Organic electronic and optoelectronic have been the focus of growing number of the researchers particularly in the fields of physics and chemistry for more than 50 years. The main attraction of this field comes from the ability to modify the chemical structure of the organic compounds in a way that the properties of the materials could directly be affected. Until the mid-1980s, their stability and performance fell short of those devices based on materials such as silicon or gallium arsenide. This situation was changed since then with the demonstration of a low voltage and efficient thin film light emitting diode, which opened the door of the possibility of using organic thin films for a new generation of electronic and optoelectronic devices. It has now proven that organic thin films are useful in a number of applications. Among them, organic light emitting device (OLED) is the most successful one, which is used now in full-color displays.
In general, two groups of organic materials, small molecules and polymers, are used in electronic and optoelectronic devices. Since polymers can be processed from solutions, they allow low cost fabrication of devices. Polymer electro-luminescent devices are described, for example, WO 2007/134280A1; US2005/01184A1; WO90/13148; US005399502; U.S. Pat. No. 4,356,429.
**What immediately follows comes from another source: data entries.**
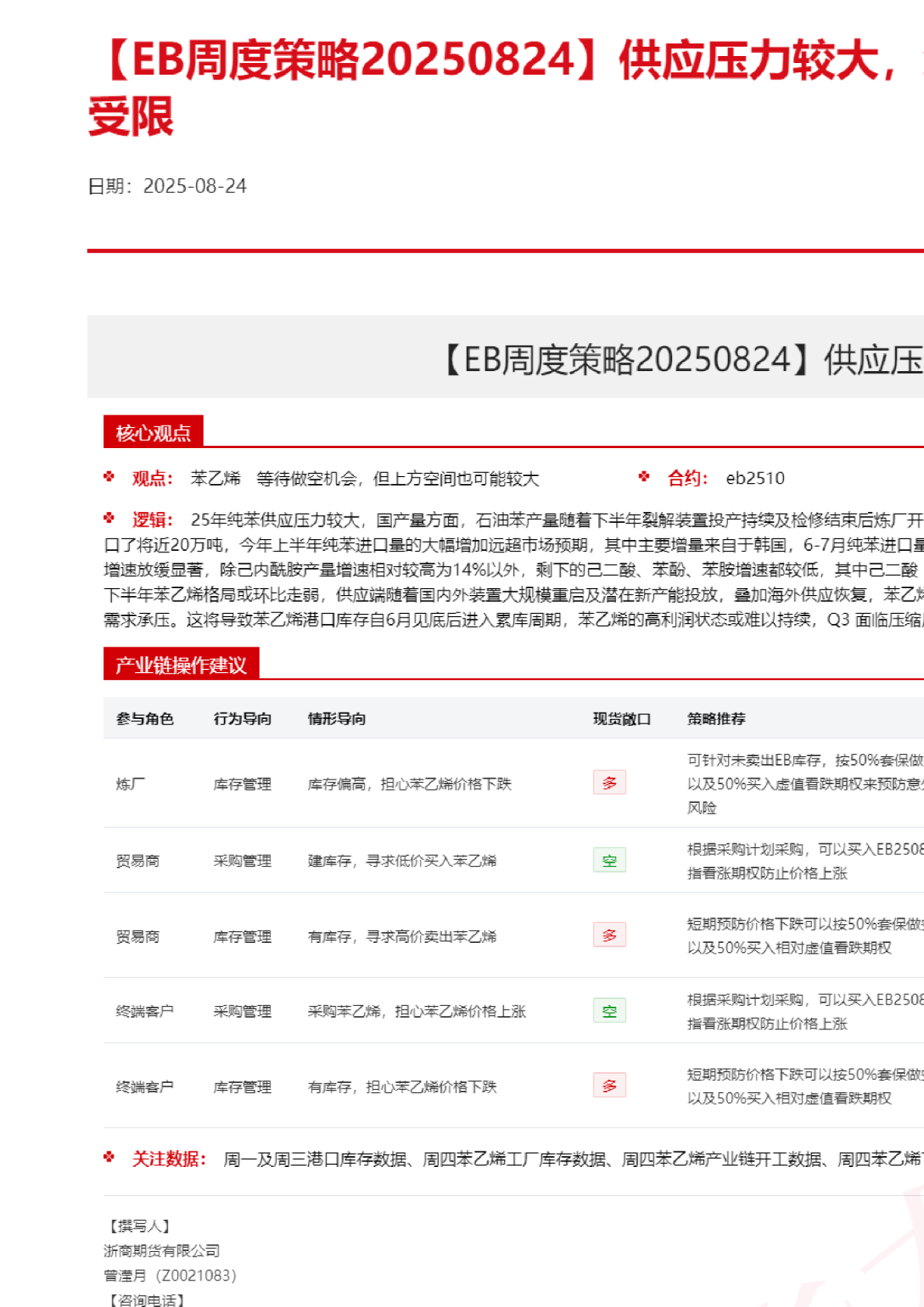Click the red bullet icon before 关注数据

[x=110, y=1158]
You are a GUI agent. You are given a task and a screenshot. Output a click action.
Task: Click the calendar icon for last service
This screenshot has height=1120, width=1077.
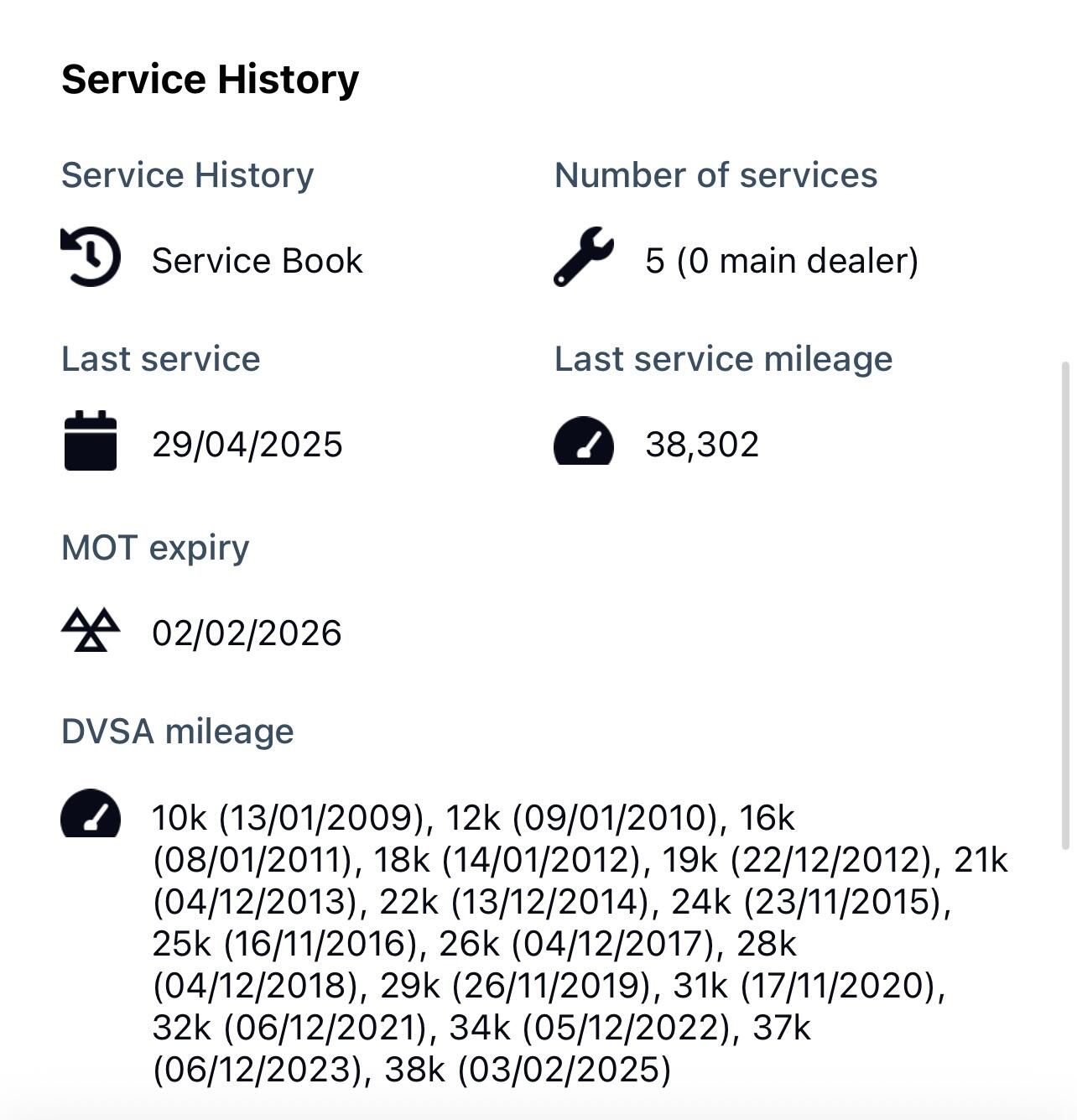91,440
Understanding of their electronic structure is the key to the design of high performance optical and electronic organic devices, and some important tunings in structure or composition of an organic material can markedly alter its bulk properties. Currently, modification of the molecular structure of the conjugated materials to tune their optoelectronic properties is a challenging topic. Thiophene-based organic materials are among the most promising compounds with tuneable functional properties by proper molecular engineering. For example, thiophenes and their oligomers and polymers are not proper materials for applications in light emitting devices as they have low electron affinities and low solid-state photoluminescence efficiencies. On the other hand, converting oligothophenes into the corresponding oligothiophene-S,S-dioxides has been shown to be useful for increasing both thin film photoluminescence efficiencies and molecular energy levels.
The use of boron to alter the properties of organic electronics and optoelectronics materials has started recently and given interesting results. The reason for that is the presence of empty pz orbital of boron which behaves as strong electron withdrawing atom when it makes three bonds. It delocalizes electrons strongly when integrated to “π” systems. In organic materials chemistry, conjugated organoborane polymers are now considered as new class of organic materials with their widespread applications in electronics, optoelectronics and sensors.
In OLED technology, white light is generally obtained with multi-emissive layers to provide the three main colors, i. e. blue, green and red, combination of which gives white color. On the other hand, obtaining white color from one emissive layer is a challenge. Emission from such material needs to cover wide range of visible region.
Materials incorporating thiophene, thiophene derivatives and boron tend to emit white light (M. Mazzeo, Adv. Mater. 2005, 17, 34). Thus, it would be desirable developing materials having thiophene, thiophene derivatives and boron to obtain white light for organic light emitting diodes.